Hikâye 1939'da, Paris'in "Küçük İstanbul" mahallesinde başlar. Çekingen ve yalnız bir çocuk olan Hannah'nın dünyası, Türkiye'den Fransa'ya göç eden babası Hayim ve annesi Cecile'den ibarettir. Fakat bir gün delidolu Suzon'la tanışır ve her şey değişir. Hannah ve Suzon ayrılmaz bir ikili olmuştur, yaklaşan savaşın yaydığı tehditkâr hava onların çocuk kalplerine işlemez. Fakat kaderleri ayrıdır; Suzon'un ve ailesinin hayatında hiçbir şey değişmezken, Hannah dışarı çıktığında göğsüne sarı bir yıldız takmak zorundadır, diğer çocuklar tarafından hor görüldüğü yetmezmiş gibi, "Yahudiler ve köpekler giremez" yazan parklarda oynamak da hayal olmuştur. Evlere baskınlar başlar, tutuklanan aileler bir bilinmeze yollanmaktadır... Türkiye hükümeti Yahudi vatandaşlarını kurtarmak için Paris'ten İstanbul'a tren seferleri düzenler. Hannah ve annesi, kurtuluşlarına giden trene binerken, babasının silueti geride, onu giderek görünmez yapan bir sisin içinde kaybolur...
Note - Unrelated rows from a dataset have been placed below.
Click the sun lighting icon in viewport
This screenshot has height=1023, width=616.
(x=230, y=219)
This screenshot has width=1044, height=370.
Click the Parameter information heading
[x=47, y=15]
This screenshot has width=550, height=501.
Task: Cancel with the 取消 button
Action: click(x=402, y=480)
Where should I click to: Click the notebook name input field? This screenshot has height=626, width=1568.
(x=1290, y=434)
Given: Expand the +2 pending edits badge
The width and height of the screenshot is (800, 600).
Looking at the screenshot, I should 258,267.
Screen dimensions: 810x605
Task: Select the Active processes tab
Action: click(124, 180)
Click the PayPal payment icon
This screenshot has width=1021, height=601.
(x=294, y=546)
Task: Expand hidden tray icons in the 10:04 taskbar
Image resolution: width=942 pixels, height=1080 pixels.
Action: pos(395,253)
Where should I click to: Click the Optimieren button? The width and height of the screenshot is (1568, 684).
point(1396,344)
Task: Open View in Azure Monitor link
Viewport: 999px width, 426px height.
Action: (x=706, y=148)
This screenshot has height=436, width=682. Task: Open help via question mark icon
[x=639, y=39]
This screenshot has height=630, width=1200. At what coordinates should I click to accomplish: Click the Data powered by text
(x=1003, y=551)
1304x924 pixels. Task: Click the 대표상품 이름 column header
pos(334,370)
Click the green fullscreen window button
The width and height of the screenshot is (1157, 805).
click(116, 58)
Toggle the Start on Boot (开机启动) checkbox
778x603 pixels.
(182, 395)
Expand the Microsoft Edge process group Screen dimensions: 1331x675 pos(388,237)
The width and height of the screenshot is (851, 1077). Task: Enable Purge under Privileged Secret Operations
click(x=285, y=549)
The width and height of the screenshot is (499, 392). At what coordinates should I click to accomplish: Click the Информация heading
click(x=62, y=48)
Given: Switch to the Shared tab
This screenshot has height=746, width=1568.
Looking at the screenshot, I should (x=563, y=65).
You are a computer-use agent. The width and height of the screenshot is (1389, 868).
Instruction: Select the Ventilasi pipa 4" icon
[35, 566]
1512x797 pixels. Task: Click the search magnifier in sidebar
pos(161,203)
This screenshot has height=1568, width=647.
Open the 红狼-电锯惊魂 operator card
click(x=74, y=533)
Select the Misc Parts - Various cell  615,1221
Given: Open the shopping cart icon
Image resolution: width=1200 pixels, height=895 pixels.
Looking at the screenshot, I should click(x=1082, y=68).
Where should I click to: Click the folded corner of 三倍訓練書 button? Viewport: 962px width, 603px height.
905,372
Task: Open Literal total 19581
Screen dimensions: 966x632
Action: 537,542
Ariane Bois hikâyesini, daha çocukken yakın tarihin en acımasız gerçeklerinden birine tanık olmuş annesinin dilinden anlatıyor. "Hannah'nın Dünyası" merhameti ve ihaneti birlikte yaşamış bir neslin hafızasındaki kayıtları okurlarına açan, dokunaklı bir roman.